Problem to solve: Beneath this task are records; print exactly the stretch of them from the line with "Enterprise (48, 2142)" through the line with "The Embedded Entrepreneur (468, 2376)", both ends included.

Dataset extract:

=== Section Start ===

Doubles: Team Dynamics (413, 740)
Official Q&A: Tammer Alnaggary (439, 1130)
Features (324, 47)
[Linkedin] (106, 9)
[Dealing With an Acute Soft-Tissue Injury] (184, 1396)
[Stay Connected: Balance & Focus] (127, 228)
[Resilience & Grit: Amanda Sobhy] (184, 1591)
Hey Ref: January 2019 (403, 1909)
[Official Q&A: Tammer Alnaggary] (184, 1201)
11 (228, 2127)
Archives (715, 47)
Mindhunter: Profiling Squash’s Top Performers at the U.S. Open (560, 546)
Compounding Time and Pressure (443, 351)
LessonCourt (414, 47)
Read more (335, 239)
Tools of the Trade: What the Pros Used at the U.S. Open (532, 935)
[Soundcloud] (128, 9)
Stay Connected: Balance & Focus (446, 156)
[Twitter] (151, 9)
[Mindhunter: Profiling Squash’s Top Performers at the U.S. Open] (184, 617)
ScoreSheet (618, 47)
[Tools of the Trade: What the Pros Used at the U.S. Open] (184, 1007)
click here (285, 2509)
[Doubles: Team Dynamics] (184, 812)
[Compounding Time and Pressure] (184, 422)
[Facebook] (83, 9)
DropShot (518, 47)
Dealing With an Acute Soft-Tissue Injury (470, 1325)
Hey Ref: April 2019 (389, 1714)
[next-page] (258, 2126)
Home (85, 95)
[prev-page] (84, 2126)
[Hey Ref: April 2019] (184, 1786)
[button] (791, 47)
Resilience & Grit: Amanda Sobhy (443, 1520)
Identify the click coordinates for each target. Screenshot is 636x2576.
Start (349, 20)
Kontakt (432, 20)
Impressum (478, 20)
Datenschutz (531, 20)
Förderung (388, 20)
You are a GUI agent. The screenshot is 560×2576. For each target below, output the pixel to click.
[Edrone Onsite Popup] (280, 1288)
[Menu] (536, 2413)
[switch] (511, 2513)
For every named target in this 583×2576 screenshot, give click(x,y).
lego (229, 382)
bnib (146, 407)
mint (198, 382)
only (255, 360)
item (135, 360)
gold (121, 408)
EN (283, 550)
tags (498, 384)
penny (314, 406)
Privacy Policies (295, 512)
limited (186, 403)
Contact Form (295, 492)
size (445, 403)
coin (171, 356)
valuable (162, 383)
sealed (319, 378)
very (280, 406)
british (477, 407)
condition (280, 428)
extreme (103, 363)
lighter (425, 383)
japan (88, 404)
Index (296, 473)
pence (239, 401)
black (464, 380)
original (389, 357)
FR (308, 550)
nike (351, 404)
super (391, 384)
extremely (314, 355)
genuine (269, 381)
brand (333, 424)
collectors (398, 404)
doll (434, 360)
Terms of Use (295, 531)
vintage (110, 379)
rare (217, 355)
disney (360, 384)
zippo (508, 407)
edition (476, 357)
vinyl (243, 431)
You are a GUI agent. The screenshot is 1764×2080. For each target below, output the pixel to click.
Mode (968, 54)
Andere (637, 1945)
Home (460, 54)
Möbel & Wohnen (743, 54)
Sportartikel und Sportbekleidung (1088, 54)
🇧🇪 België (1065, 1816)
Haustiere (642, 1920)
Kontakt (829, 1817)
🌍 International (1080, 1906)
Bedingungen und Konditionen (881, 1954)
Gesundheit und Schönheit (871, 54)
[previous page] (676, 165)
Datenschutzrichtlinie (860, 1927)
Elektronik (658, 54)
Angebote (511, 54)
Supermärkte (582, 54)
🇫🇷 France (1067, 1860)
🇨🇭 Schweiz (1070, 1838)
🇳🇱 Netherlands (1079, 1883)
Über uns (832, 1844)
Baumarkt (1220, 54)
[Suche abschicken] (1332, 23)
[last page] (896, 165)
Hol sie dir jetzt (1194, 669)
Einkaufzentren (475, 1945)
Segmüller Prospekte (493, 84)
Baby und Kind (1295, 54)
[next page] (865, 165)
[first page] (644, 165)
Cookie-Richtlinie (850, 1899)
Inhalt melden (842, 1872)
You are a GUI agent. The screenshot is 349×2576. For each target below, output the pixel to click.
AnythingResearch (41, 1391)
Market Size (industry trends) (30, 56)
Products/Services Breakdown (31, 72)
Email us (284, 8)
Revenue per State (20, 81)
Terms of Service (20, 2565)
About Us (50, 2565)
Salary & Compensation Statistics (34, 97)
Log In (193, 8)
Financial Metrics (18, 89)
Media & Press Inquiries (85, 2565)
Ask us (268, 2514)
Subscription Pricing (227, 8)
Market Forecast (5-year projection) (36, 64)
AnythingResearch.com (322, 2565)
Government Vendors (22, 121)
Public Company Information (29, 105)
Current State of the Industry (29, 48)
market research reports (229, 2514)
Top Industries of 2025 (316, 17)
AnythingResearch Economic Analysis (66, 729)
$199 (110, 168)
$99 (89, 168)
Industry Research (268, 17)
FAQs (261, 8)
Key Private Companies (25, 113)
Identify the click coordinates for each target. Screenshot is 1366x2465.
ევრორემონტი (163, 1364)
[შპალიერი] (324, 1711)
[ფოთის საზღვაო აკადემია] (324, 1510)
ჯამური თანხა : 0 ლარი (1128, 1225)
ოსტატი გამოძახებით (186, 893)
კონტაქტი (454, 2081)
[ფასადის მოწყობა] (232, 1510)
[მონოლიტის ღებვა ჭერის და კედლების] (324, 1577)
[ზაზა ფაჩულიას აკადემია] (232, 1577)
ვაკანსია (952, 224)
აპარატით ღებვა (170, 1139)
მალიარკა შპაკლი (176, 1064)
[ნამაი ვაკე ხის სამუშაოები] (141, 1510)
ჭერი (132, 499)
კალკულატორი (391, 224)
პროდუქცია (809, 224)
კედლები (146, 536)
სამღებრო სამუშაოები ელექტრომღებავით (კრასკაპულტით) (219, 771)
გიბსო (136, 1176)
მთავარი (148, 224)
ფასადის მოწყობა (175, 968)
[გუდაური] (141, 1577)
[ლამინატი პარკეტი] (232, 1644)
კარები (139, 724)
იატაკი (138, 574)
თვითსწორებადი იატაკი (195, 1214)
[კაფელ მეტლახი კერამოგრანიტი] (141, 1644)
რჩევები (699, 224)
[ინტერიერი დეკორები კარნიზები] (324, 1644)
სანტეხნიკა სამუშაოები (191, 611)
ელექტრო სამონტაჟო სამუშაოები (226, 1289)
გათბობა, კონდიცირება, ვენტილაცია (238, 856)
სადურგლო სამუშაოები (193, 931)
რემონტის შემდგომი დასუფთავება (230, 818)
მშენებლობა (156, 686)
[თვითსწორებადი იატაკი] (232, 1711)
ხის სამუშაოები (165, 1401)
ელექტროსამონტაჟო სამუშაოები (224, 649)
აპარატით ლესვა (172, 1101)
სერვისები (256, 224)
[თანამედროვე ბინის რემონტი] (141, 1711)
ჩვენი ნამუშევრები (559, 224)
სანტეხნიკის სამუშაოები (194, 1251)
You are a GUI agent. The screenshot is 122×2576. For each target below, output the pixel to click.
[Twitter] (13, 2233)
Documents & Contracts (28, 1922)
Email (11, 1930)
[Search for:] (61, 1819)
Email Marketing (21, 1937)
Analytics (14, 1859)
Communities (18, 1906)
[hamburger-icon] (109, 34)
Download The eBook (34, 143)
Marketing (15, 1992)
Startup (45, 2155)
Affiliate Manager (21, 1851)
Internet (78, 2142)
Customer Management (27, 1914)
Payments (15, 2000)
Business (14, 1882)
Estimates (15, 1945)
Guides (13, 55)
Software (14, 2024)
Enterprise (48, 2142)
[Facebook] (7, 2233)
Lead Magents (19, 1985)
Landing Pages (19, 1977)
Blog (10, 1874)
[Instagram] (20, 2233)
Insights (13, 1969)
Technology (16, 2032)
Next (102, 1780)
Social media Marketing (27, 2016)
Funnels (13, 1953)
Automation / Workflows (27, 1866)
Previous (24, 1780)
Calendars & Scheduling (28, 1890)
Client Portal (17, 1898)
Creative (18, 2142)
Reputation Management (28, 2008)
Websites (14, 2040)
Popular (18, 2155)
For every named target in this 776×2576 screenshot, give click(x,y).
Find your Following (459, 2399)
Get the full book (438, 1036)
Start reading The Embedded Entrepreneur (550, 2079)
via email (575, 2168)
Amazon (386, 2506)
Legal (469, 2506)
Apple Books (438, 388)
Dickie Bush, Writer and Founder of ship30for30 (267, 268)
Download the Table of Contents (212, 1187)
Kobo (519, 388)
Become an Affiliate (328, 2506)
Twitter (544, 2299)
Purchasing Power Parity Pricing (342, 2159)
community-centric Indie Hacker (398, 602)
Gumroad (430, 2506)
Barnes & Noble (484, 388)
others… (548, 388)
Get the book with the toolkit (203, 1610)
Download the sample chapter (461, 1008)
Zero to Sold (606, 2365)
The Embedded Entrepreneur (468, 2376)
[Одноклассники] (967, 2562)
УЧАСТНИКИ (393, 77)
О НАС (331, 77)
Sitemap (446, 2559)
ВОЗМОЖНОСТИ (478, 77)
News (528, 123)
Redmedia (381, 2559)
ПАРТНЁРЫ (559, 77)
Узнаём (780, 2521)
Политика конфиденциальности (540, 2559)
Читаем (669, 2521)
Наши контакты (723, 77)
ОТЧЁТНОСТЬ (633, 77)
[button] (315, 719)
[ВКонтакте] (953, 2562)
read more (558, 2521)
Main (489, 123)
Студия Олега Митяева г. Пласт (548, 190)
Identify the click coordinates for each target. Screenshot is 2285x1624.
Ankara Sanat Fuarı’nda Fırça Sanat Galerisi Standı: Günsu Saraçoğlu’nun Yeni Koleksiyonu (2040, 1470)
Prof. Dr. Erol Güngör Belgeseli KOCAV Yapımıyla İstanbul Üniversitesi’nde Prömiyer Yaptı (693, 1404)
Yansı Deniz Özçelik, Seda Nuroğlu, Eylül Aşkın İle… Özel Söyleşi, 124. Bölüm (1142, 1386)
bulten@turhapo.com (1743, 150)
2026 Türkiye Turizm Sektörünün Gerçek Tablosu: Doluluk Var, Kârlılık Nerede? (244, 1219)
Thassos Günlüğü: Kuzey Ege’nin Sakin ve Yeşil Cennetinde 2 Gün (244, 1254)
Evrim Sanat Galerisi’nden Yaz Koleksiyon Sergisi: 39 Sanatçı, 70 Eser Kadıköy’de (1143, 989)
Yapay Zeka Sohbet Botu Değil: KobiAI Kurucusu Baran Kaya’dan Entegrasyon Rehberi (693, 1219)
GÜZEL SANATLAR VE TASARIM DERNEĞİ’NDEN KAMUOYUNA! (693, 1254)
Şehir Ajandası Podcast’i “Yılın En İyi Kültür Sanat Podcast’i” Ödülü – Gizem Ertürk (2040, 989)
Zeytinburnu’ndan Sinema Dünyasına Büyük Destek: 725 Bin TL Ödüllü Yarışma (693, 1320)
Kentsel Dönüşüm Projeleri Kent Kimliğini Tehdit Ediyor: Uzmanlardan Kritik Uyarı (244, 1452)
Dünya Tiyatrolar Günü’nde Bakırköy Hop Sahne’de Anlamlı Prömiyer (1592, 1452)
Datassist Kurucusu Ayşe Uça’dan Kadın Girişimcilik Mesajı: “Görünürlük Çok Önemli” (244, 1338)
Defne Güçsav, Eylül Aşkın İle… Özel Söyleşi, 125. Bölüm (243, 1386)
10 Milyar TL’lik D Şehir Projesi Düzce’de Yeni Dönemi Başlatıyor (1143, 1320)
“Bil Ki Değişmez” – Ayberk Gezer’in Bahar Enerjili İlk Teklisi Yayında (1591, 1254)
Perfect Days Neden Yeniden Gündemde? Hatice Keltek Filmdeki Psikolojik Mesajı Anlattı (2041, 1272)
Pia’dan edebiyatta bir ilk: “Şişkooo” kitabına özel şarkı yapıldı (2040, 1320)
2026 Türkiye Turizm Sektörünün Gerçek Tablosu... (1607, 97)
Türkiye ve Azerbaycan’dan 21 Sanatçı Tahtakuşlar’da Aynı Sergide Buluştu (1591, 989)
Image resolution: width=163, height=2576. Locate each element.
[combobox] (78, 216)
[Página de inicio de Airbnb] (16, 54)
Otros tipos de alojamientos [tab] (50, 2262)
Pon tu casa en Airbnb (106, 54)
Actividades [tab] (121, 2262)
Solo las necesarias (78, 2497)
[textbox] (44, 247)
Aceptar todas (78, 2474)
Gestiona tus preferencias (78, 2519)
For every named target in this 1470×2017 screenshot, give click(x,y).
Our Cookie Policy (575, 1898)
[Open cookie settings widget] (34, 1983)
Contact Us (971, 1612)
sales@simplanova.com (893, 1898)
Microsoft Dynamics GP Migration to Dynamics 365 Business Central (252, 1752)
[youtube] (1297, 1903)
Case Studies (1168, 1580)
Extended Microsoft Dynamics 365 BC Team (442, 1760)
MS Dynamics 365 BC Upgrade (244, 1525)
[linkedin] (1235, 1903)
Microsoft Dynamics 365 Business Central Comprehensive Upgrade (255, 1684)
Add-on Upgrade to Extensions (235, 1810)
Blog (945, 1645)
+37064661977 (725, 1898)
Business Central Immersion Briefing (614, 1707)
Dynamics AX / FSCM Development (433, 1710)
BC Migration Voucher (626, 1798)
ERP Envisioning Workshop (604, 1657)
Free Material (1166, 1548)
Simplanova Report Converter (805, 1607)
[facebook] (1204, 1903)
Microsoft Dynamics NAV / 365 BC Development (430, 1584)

=== Section End ===

Exercise output:
Enterprise (48, 2142)
[Facebook] (7, 2233)
Lead Magents (19, 1985)
Landing Pages (19, 1977)
Blog (10, 1874)
[Instagram] (20, 2233)
Insights (13, 1969)
Technology (16, 2032)
Next (102, 1780)
Social media Marketing (27, 2016)
Funnels (13, 1953)
Automation / Workflows (27, 1866)
Previous (24, 1780)
Calendars & Scheduling (28, 1890)
Client Portal (17, 1898)
Creative (18, 2142)
Reputation Management (28, 2008)
Websites (14, 2040)
Popular (18, 2155)
For every named target in this 776×2576 screenshot, give click(x,y).
Find your Following (459, 2399)
Get the full book (438, 1036)
Start reading The Embedded Entrepreneur (550, 2079)
via email (575, 2168)
Amazon (386, 2506)
Legal (469, 2506)
Apple Books (438, 388)
Dickie Bush, Writer and Founder of ship30for30 (267, 268)
Download the Table of Contents (212, 1187)
Kobo (519, 388)
Become an Affiliate (328, 2506)
Twitter (544, 2299)
Purchasing Power Parity Pricing (342, 2159)
community-centric Indie Hacker (398, 602)
Gumroad (430, 2506)
Barnes & Noble (484, 388)
others… (548, 388)
Get the book with the toolkit (203, 1610)
Download the sample chapter (461, 1008)
Zero to Sold (606, 2365)
The Embedded Entrepreneur (468, 2376)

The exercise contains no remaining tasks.